**DIRECTIONS FOR THIS TASK**
Pick out the lines below that include the string "screenshot".

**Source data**
_ _ _ _ _ _ _

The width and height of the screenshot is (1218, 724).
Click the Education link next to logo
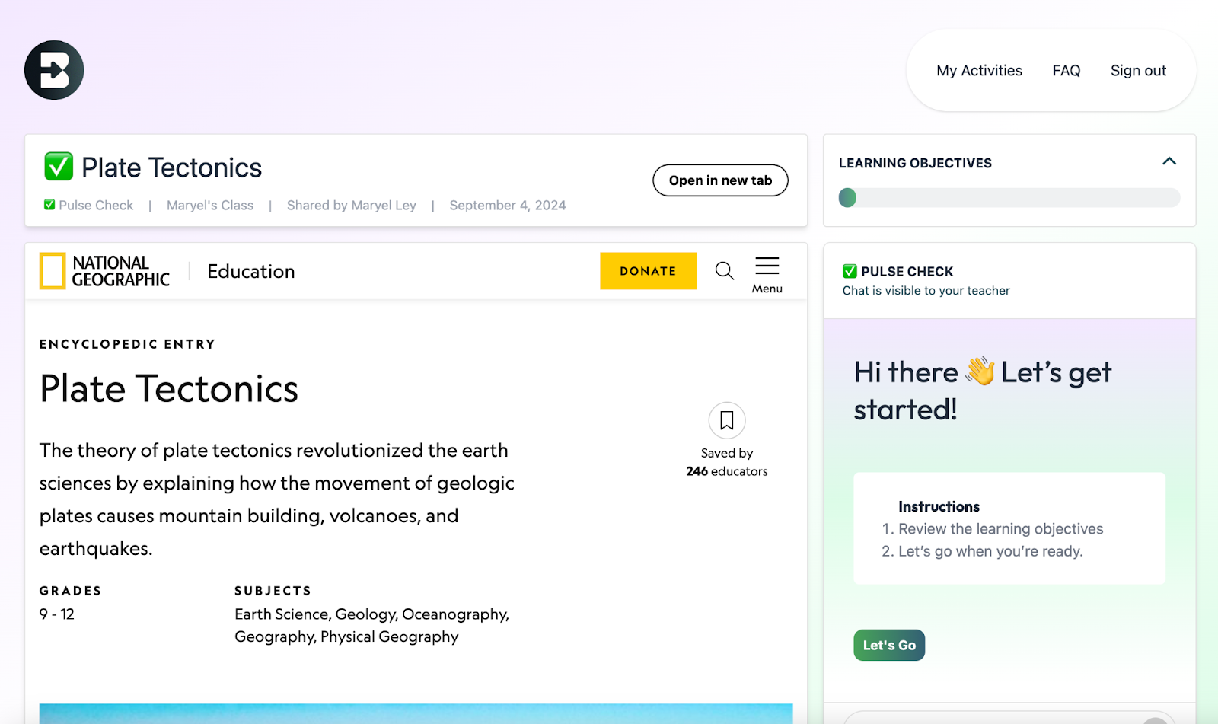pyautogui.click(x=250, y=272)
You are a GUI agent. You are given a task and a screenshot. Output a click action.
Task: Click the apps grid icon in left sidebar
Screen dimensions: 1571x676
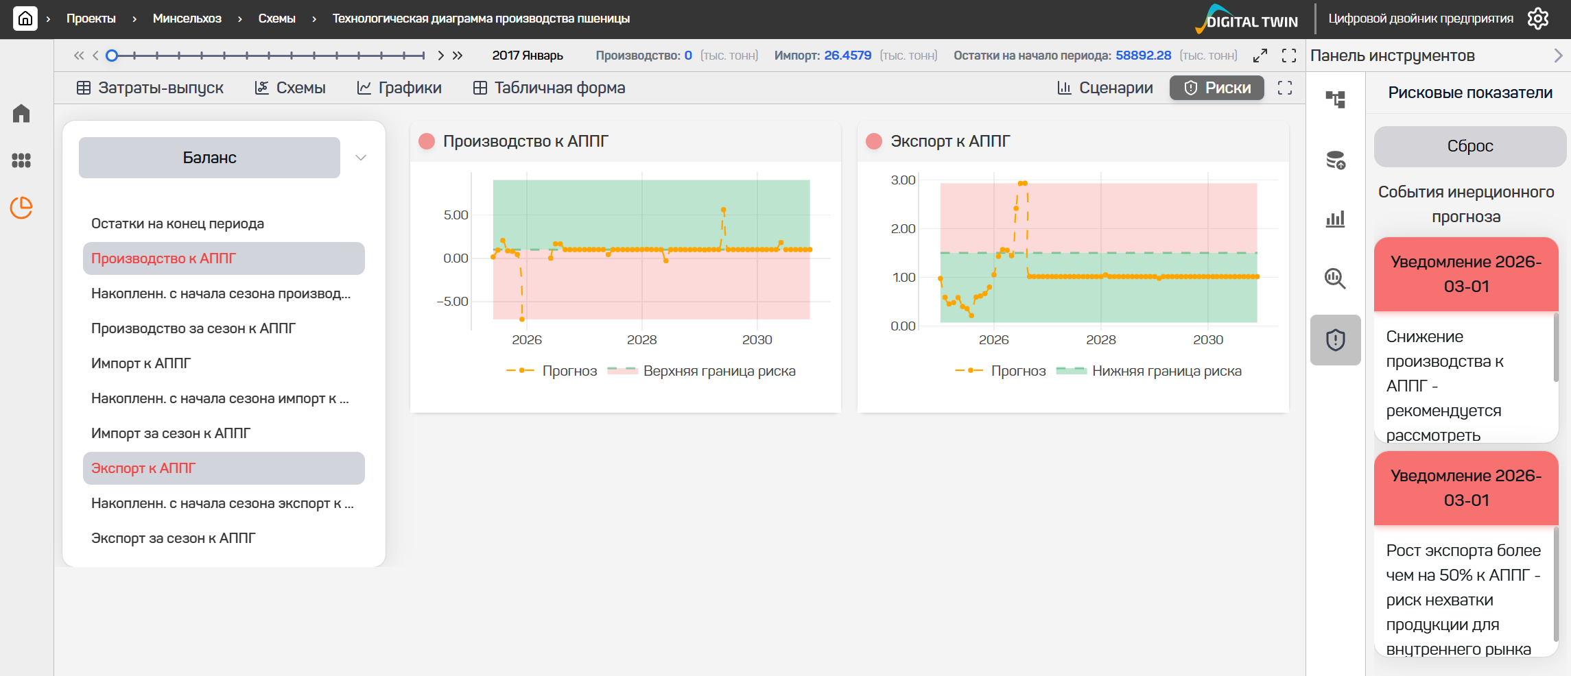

_ _ _ _ _ _ _

**REPLY TO THE TASK**
The width and height of the screenshot is (1218, 724).
You are a GUI agent. You are given a task and a screenshot. Output a click action.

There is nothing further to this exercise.